On Thanks, Dad!:
rrgirl writes:
lovely stuff.
this weekend I saw a picture of my dad that was taken in England during the war. it documented a successful bombing mission but he wasn’t celebrating. he looked so small, young and scared in his uniform. there was something in his eyes I never saw in him in my lifetime. he clearly was still a boy in that picture. funny how it ages me now to think of him that way.my favorite image of him is just a memory from the last year he was healthy. he’d raised an enormous vegetable garden and I watched him hop barefoot through the squash vines picking stuff for a picnic dinner. the sun was low and golden, and he was just giddy having a houseful of kids and grandkids.

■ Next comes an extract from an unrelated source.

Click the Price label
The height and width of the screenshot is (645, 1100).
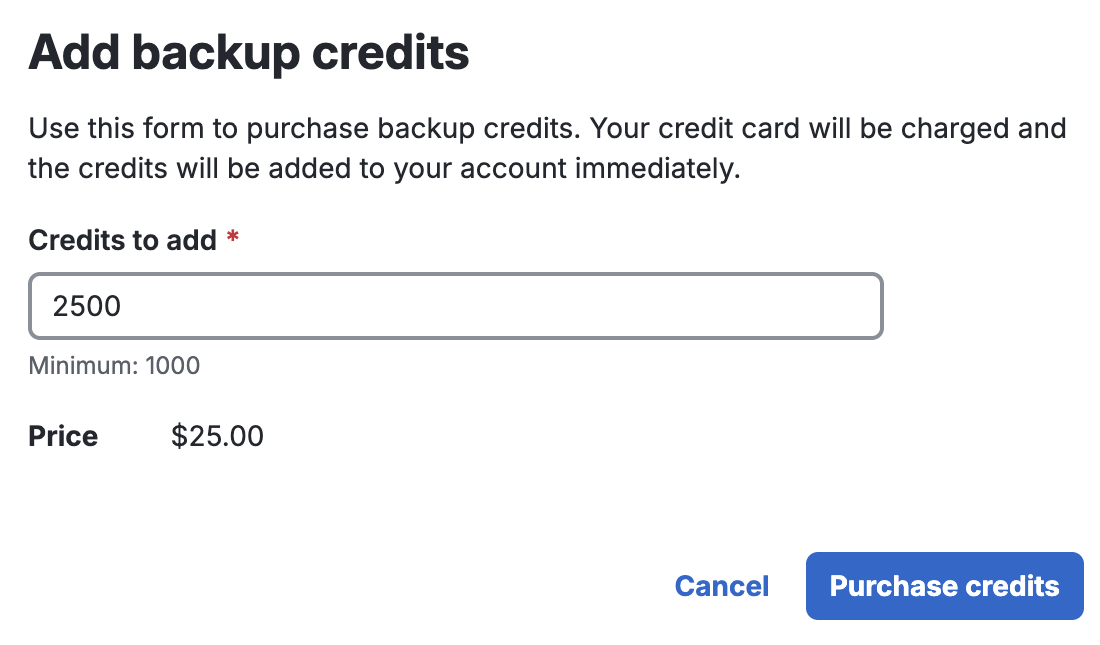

a grandaughter he knew only as small child plans to marry a soldier soon. she was probably up in the garden with him that day. I can’t help wondering what he would say to her.
And CP adds:
The New Math! Word problems! Algebra! These bring back BAD childhood memories!
But one good one to add. My dad taught me how to change a flat tire.

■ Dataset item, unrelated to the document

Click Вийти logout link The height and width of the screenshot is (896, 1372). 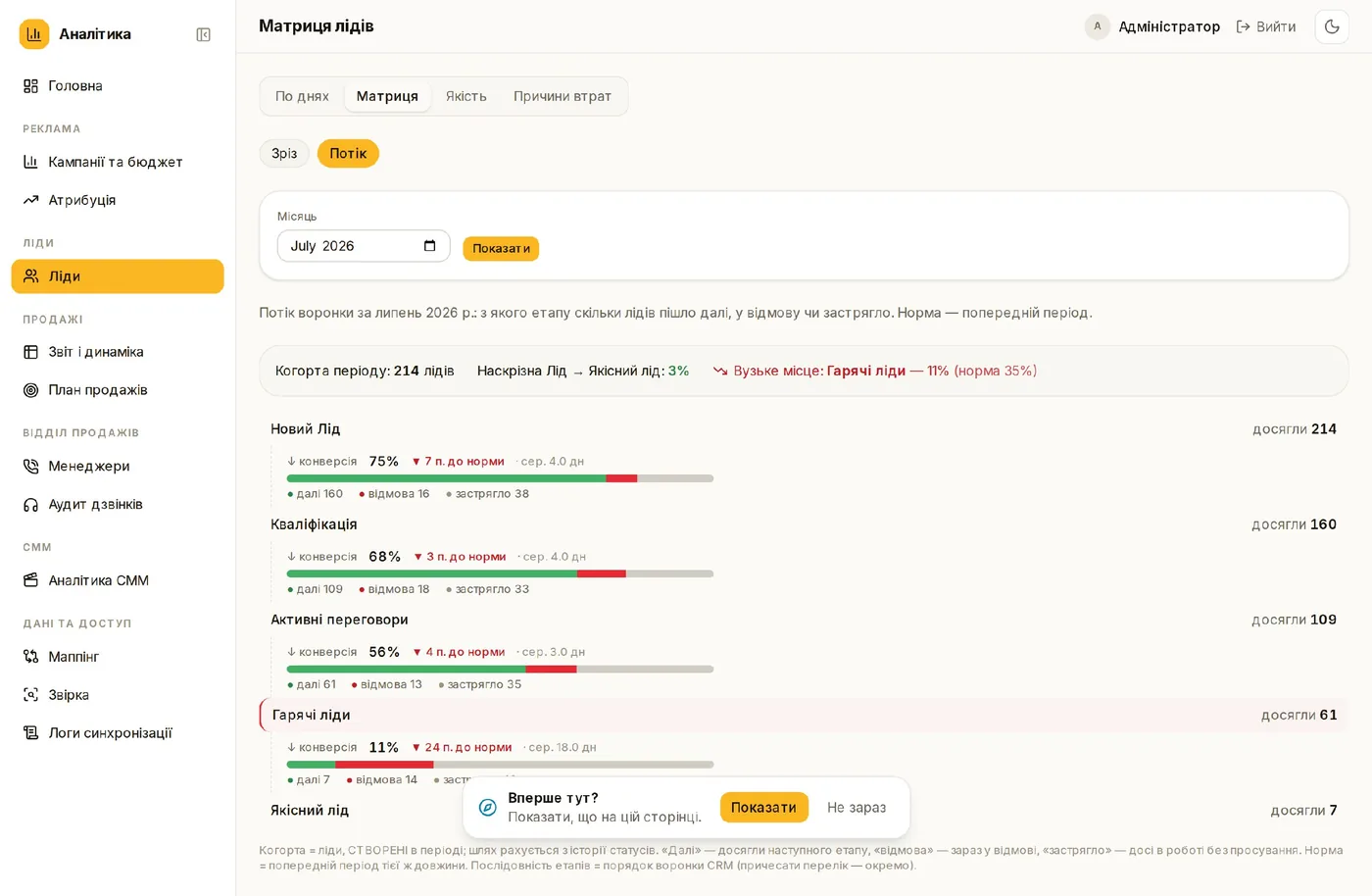1266,26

Thanks for sharing your Dad Memories.
My family didn’t take enough photos back in the day, but my head is stuffed with memories — in living color, with sounds and even smells — that bring the past to life. Dad didn’t teach me how to change a flat, but he and Mom raised me to be able to figure out how to do it. The first time I changed a flat the car was on a hill and it was snowing.
One thing I associate with New Math is bundles of branches. The number 11 wasn’t the number 11, but a bundle of ten branches plus one loose branch:
35 was three bundles plus five loose branches:
I guess this was supposed to make math less abstract and more concrete. I don’t know. It made me equate math with forestry.